Q: “How often do you really need to floss your teeth? If you floss religiously for 2 weeks before your dentist appointment, can they still tell you are not a regular flosser?” (Anonymous — kinda)
OK, this one, I guess is a good question, but I wonder why anyone would want to “fool” their dentist into thinking that they’re a flosser when they really aren’t?
A: Flossing: According to the ADA, you should floss at least once a day…and I think you should only floss the teeth you want to keep…
You floss by cutting off about 18 inches of floss (I use Glide floss or the equivalent) , wrapping around your two index fingers and gently pushing the floss between the teeth, going up to the gum and scraping down with the floss for the top teeth, up for the bottom teeth. Floss away from your gums, not toward them. Roll the floss from one finger to the other so you have new floss for each tooth. The time to floss is after you’ve brushed your teeth — you don’t want to floss particles into your gums. Don’t forget to floss the back of the back teeth too.

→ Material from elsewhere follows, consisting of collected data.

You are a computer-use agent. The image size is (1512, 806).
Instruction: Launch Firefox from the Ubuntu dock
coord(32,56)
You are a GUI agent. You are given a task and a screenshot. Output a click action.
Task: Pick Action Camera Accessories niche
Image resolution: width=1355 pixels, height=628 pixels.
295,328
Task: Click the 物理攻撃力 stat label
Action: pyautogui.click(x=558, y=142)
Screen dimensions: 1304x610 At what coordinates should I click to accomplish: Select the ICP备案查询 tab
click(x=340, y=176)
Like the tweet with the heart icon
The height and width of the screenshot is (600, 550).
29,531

Seeing Red? If you floss and you see blood when you spit, you’ve got problems. It means that your gums are already inflamed from the bacteria you let sit there. This bacteria eventually hardens into a substance called tartar. Unlike plaque, which can be removed by brushing, tartar only comes off at the dentist’s office.
“If you’re true to your teeth they’ll never be false to you.” (Corny but true)

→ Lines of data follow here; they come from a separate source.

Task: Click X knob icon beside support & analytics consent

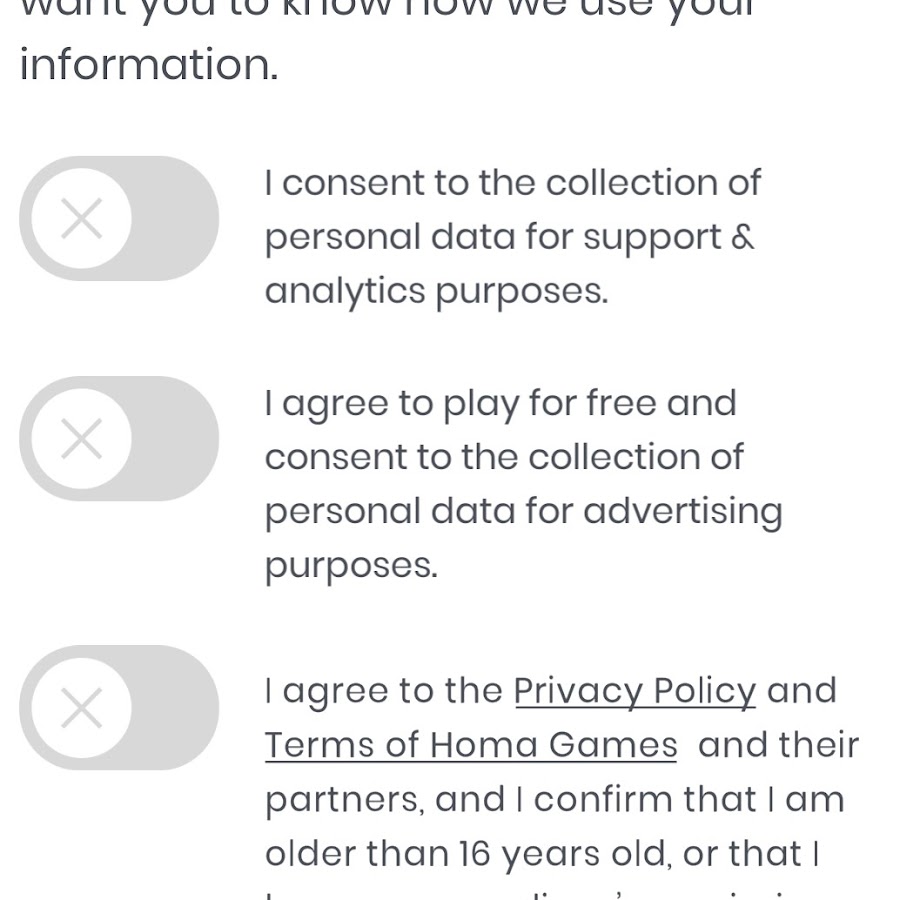Action: [x=81, y=218]
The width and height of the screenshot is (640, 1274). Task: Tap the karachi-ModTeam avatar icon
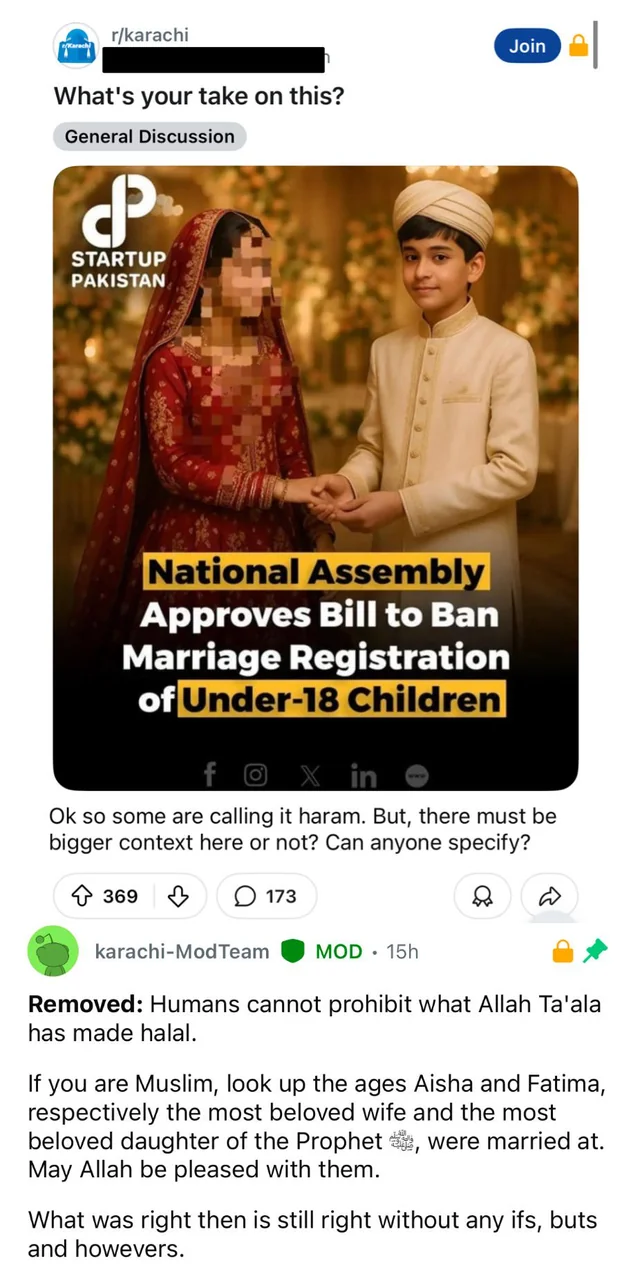53,951
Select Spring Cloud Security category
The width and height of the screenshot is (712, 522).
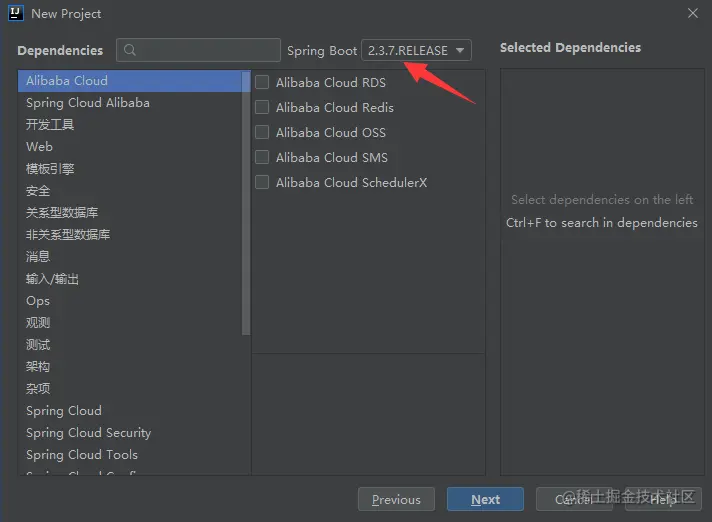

Bad-Ass Bacteria: Over time, levels of more dangerous types of bacteria build up within the tartar. You’ve basically built a nest for them if you’re not flossing. These really bad-ass bacteria produce toxins (code for: poop in your mouth), which irritates and inflames the gums. This means that you’ve probably got gingivitis which leads to periodontal disease that kills off your teeth and the bone in your jaw. Nice!

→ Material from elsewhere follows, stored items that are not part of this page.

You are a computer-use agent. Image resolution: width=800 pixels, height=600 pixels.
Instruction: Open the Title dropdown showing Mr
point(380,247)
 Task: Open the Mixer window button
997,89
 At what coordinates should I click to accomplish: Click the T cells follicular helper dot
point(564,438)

Get in the Habit: It only takes 30 days to make anything a habit and if you can do it two weeks before you go to the dentist, try to do it for 30 days beforehand. Don’t forget about that nasty bacteria that you’re letting crap in your mouth — will that motivate you? Also, who wants to kiss a mouth that is full of bacteria and pus? (I think I just threw up a little in my mouth!) We’ve all smelled the rot of gingivitis on someone’s breath — don’t let that person be you. Gingivitis is definitely NOT Gay Guy Approved!
Get The Pick In Your Car: You will love this. Buy: Doctor’s Brushpicks and keep them in your car, at your desk anywhere you’re stationary — you are not allowed to walk around and floss your teeth! No one want to see that! – but I digress. These picks are FANTASTIC! They sell them at Walgreens or you can buy them online. You just push the plastic “hairy” end through your teeth and work it back and forth. It gives you a “mini-floss” every time you use them and it feels great on your gums. They are a lot better than not doing anything. Caution: These are addictive.
Use a Waterpik? I have a friend who uses her Waterpik everyday. She doesn’t floss. She says she’s gotten an A+ at the dentist, for 20 years. Not saying you should stop flossing, but that Waterpik is a great appliance to add to your dental hygiene regimen. I have one, love it.
Here’s a Gay Guy Approved Gift! This is one of my favorite gifts to give — especially if the person getting the gift has everything! It is a medical-grade floss dispenser, the kind your dentist uses: SafeDispense Floss Dispenser It is heavy, beautiful and useful.